Shortly after writing his letter from West Point in January 1781, James Davenport was transferred to the light infantry company of the 8th Massachusetts. Light infantry soldiers were usually nimble young soldiers and more likely to be deployed in running fights and skirmishes. Davenport served in the Yorktown campaign and remembered being present at the surrender of the British Army in October 1781. Years later, James Davenport recalled his experiences at Yorktown to a local historian, who wrote:

“The regiment that this man belonged to had, previous to that event, suffered unnumbered privations, were continually on the alert, and their clothing was literally rags: he said nearly one-half of the regiment were barefoot; but their hearts were as true as the needle to the pole. The supplies which had been long expected from the government had not arrived; but, by perseverance and valor, the day of their deliverance was at hand… Our allies, the French, were drawn up in a long line on one side, and the Americans on the other; and the British troops, the prisoners, were to march out between the lines, with trailed arms, unloaded, and deposit them on the spot assigned. Our brave Yankees literally toed the line, for their feet were many of them bare; while the proud British soldiers were dressed, as the saying is, ’neat as a new pin,’ – every man had his hair powdered, and everyone was a prince to look to. My informant said that language was too feeble to describe the indignation and resentment of the British soldiers, plainly depicted in their countenances, to think that they had surrendered to such a dirty, ragged, weatherbeaten set of human beings; they gnashed their teeth, and shook their heads, and muttered out oaths and execrations too horrid to rehearse. All the while our victorious countrymen stood firm and unmoved, – guns loaded, swords drawn, hearts of steel: a glow of manly enthusiasm and joy beamed from every countenance; while the rude winds of heaven sported with their tattered garments.”

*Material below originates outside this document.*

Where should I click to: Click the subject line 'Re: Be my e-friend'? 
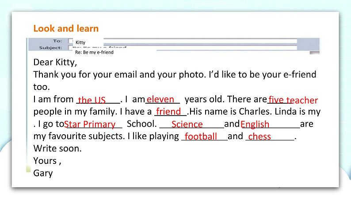(x=94, y=52)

After 10 months of active campaigning, Davenport found himself back at West Point in 1782, where he wrote this letter in May. Davenport’s humor shines through in this letter, even if the joke he uses to explain ongoing anxiety about the war’s duration strikes us as a bit of a dad joke. Nonetheless, this was a difficult time for the Continental Army, with soldiers still largely unpaid and disgruntled.

Shortly before Davenport wrote this letter, soldiers in the Connecticut Line began to plot a mutiny. When they were discovered, one of them, Lud Gaylord of the 1st Connecticut, was executed on May 13, 1782. Davenport witnessed this execution but was largely unmoved. “It is very dull times here,” he wrote in his next sentence.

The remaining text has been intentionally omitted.